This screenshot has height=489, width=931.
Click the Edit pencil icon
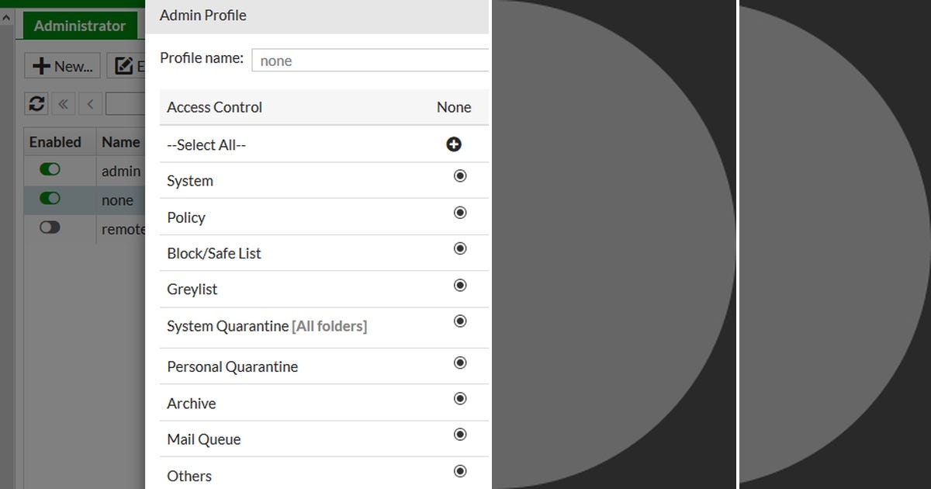point(125,65)
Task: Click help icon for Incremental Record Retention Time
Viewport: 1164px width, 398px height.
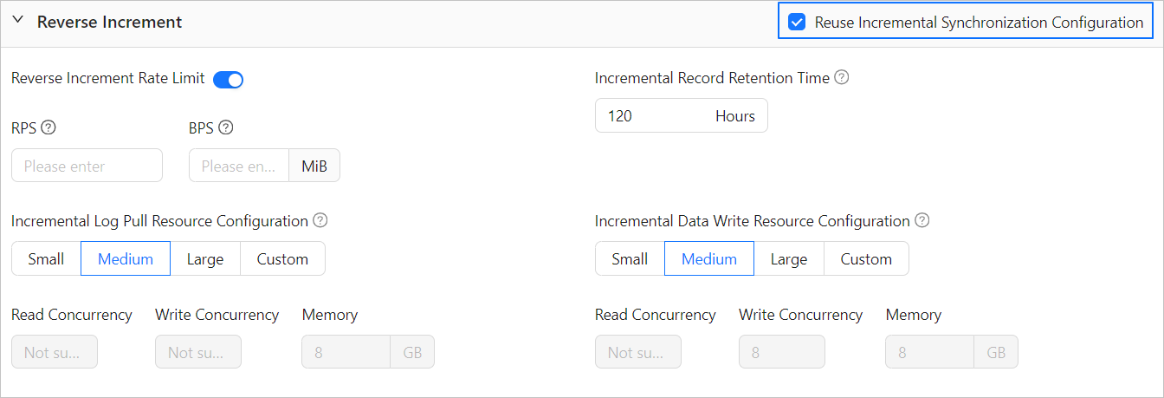Action: 841,77
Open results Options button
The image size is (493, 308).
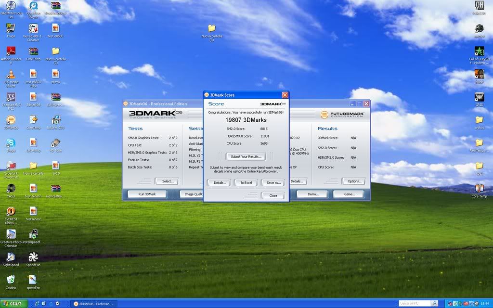(353, 181)
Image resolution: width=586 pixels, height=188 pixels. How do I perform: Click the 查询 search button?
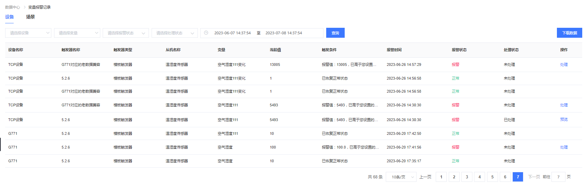(335, 33)
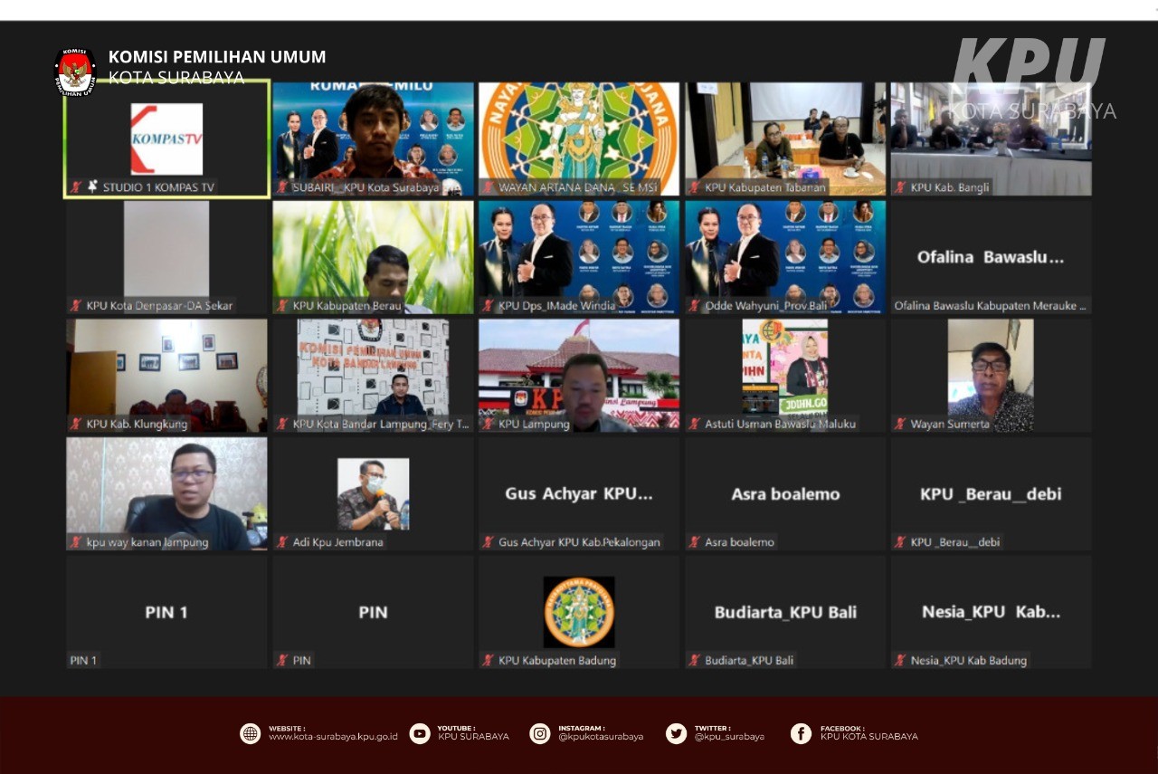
━━━━
— Exercise requirements —
Rewrite all of the data above, changing each occurrence of "button" to "control" and leaving everything else unchanged. Omit the pictures from your version.

— Expected answer —
This screenshot has height=489, width=931.
Click the Edit pencil icon
point(125,65)
Task: Click help icon for Incremental Record Retention Time
Viewport: 1164px width, 398px height.
Action: 841,77
Open results Options control
The image size is (493, 308).
(353, 181)
Image resolution: width=586 pixels, height=188 pixels. How do I perform: Click the 查询 search control?
(335, 33)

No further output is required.